CHICAGO (AP) — The 2018 conviction of former police Officer Jason Van Dyke for the killing of Black teenager Laquan McDonald marked an important moment in Chicago’s history. It was the first time in roughly half a century that a member of the police force was found guilty of murder for an on-duty killing and it gave hope to many residents that their officers could be held accountable.
Van Dyke’s scheduled release from prison on Thursday after serving about three years and four months, less than half of his sentence of six years and nine months, shows things aren’t so simple.

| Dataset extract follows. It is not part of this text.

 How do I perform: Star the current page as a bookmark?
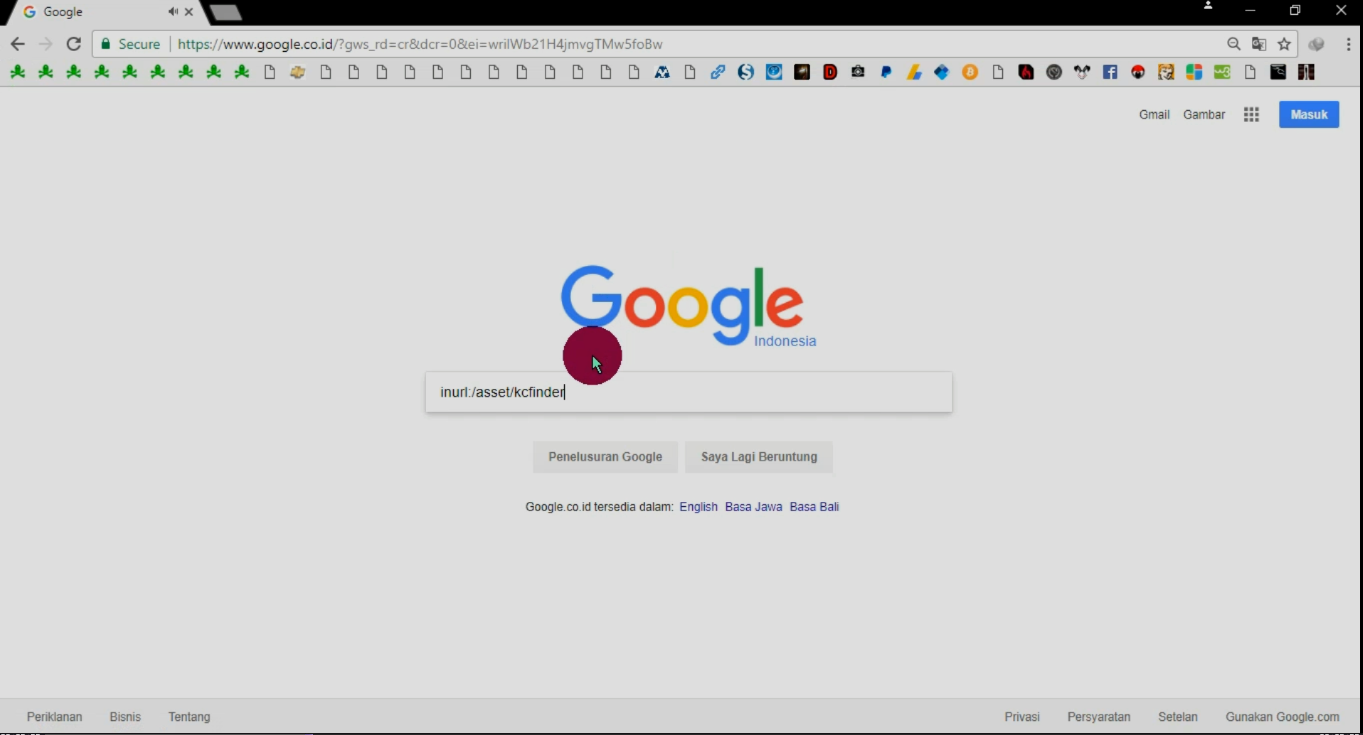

“This is the ultimate illustration that Black lives don’t matter as much as other lives,” said the Rev. Marshall Hatch, a prominent minister on the city’s West Side. “To get that short amount of time for a murder sends a bad message to the community.”
Van Dyke, who shot McDonald 16 times in 2014, including several times after the 17-year-old had crumpled to the ground, leaves prison at a tenuous time for the city and its police force. Chicago is experiencing a surge in violent crime and had more homicides last year than in any in the last quarter-century. The city continues to pay multimillion-dollar settlements to victims of police abuse. And just this week, prosecutors said they would vacate the convictions of nearly 50 more people who were framed or falsely accused by police of drug crimes.
To be sure, the shooting of the Black teenager by a white officer eventually led to a court-ordered consent decree that resulted in several reforms, including the creation of a civilian-led police oversight board and new rules governing investigations into police shootings. And after the city refused to release the police video of McDonald’s killing for more than a year and only did so after being ordered to by a judge, it now must release such videos within 60 days.
But reforms have come slower than expected and the city has struggled to meet some of the consent decree’s deadlines. Not only that, but just as then-Mayor Rahm Emanuel fought the release of the McDonald video, Mayor Lori Lightfoot’s administration tried to prevent a TV station from airing video of a botched police raid in which an innocent Black woman was handcuffed while naked. Ultimately, that raid led to a $2.9 million settlement with the woman, Anjanette Young.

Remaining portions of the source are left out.